The slave bustled off to the kitchen. Their eyes still glistening from the effects of the wine, the three children smiled at one another. As soon as Grau had rushed back upstairs, they burst out laughing. Bed? Margarida stared at the wide-open front door, pursed her lips, and raised her eyebrows.
“Where are the children?” Habiba asked when the slave appeared in the kitchen.
“Wine from the old jars ...,” the slave repeated.
“What about the children?”
“The old ones. The old ones.”
“But what’s happened to the children?” Habiba insisted.
“In your bed. The master say go to bed. They with him. From the old jars, yes? He’ll flay us alive ...”
IT WAS CHRISTMAS. The streets of Barcelona were empty: no one would be outside until midnight mass and the sacrifice of a cock. The moon shone on the sea so brightly it seemed that the street they were walking down stretched on forever. The three children stared in wonder at its silver reflection.
“There’ll be no one on the beach tonight,” Margarida reasoned.
“Nobody puts to sea at Christmas,” Guiamon agreed.
The two of them turned to Arnau. He shook his head.
“No one will notice,” Margarida insisted. “We can go and be back very quickly. It’s close by.”
“Coward,” Guiamon hissed.
They ran down to Framenors, the Franciscan convent built on the shore at the far western end of the city wall.
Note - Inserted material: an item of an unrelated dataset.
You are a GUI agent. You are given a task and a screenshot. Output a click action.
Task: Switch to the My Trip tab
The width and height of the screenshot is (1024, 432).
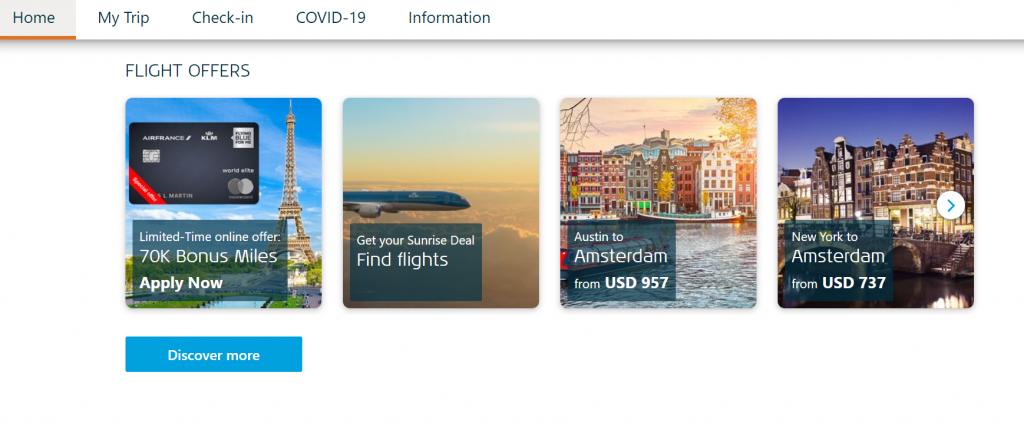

When they reached it, the children stared across the beach to the Santa Clara convent, which marked Barcelona’s eastern limit.
“Look!” Guiamon said excitedly. “The city fleet!”
“I’ve never seen the beach like this before,” said Margarida.
Eyes big as saucers, Arnau nodded in agreement.
All the way from Framenors to Santa Clara, the beach was filled with ships of all sizes. There were no buildings to spoil the children’s view of this magnificent sight. Once, when Grau had taken them and their tutor down to the strand to watch one of the ships he had an interest in being loaded or unloaded, he had explained that almost a hundred years earlier King Jaime the Conqueror had forbidden any building on the beach in order to leave it free for boats to be grounded. None of the children had thought any more of what Grau had said: wasn’t it natural for ships to be beached like that? They had always been there.
Grau had looked over at the tutor.
“In the ports of our enemies and trading rivals,” the tutor explained, “none of the boats are left on the beach.”
At that word “enemy” the four children were suddenly all ears.
“It’s true,” Grau went on, finally sure of their interest. “Our enemy Genoa has a wonderful natural harbor protected from the sea. That means they do not need to beach their ships. Our ally, Venice, has a great lagoon reached by narrow canals: their ships are safe there from any storms. The port of Pisa is connected to the sea by the River Arno; even Marseilles has a natural harbor protected from rough seas.
“The Phocian Greeks are known to have used the harbor at Marseilles,” the tutor added.
“You say our enemies have better ports than us?” asked Josep, the eldest. “And yet we defeat them: we’re the lords of the Mediterranean!” he said, repeating the words so often heard from his father. The other children agreed: how was it possible?
Grau turned to their tutor for the explanation.
“Because Barcelona has always had the best sailors. We don’t have a harbor, and yet ...”
“What do you mean, we don’t have a harbor?” protested Genis. “What’s this then?” he said, pointing to the beach.
“This is not a harbor. A harbor needs to be a sheltered place, protected from the open sea, but this...” The tutor waved his hands toward the waves lapping on the shore. “Listen, Barcelona has always been a city of sailors. Many years ago, there was a harbor here, like all the other cities your father mentioned. In Roman times, ships sheltered behind the Mons Taber, which was over there somewhere ... ,” he said, pointing to inside the city walls, “but gradually the land took over from the sea, and the harbor disappeared. Then there was the Comtal harbor, but that has gone too, and so has Jaime the First’s, which was also sheltered by another small natural outcrop, the Puig de les Falsies. Do you know where that is now?”